I didn't really see an anti-capitalist, Marxist theme in Charles' article (although I don't doubt that this may lurk in his subconcious). It's more about how we perceive others around us.

"We are a social animal, and this means we have a sharp (if not powerful) instinct for reading and responding to the appearance of other humans."

This is true. And particularly so for those forced to live on the streets. While most homeless find themselves there for purely economic reasons, some are affected by emotional/mental problems. And it's their fellow homeless that are best suited to judge the company of the neighboring street dwellers. That's why some sheltering options are not suitable to them. A cot in a warm facility might sound good on a winter night. But not if there is a non-zero chance that the person next to you might find it necessary to stab you because you glanced in their direction. Even the ultimate goal of plentiful non-congregate housing will not suffice if the person in the next unit finds it necessary to set it on fire (Renton Red Lion Inn shelter).
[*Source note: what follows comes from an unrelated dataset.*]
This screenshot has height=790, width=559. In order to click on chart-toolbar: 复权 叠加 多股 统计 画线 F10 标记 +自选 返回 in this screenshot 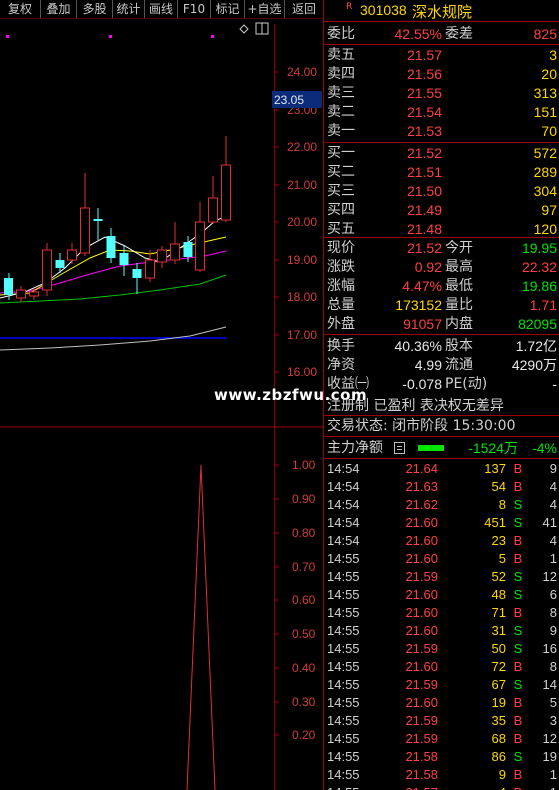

We have to do something about the mental cases. Then the purely economic disadvantaged cases can be handled more easily.

13

I literally get off the bus to my dentist there (and then walk 8 blocks).

It probably is highly correlated.

But remember most fires are caused by either lightning strikes (weather in the mountains) or people (who like to burn stuff they shouldn't).

14

I have sympathy, but opiate addicts smoke their drugs and nod out. This causea fires. Want to endorse a weapon-free public place to sell and use drugs, I am there with you. Until then the fires will continue and the futility of removing the homeless in an infinite loop will continue.

15

@14
Weapon free?
How do you plan on enforcing that?

16

"But even as the Seattle Fire Department fought the flames, social media began debating the cause of the fire. Many, of course, blamed homeless people."

Charles, was there a specific social media post you believed evidenced "many" blaming the fire on the homeless? Your link was not to a specific post: it was to the main page for the to the Columbia City Facebook Group, which is private, and therefore not at all helpful.

As I noted above, the KOMO story merely reports that homeless encampments formed after the fires, so unless you can direct us to a relevant social media post, there is no evidence whatsoever to support your assertion. If you want people to take you seriously, you need to support your claims.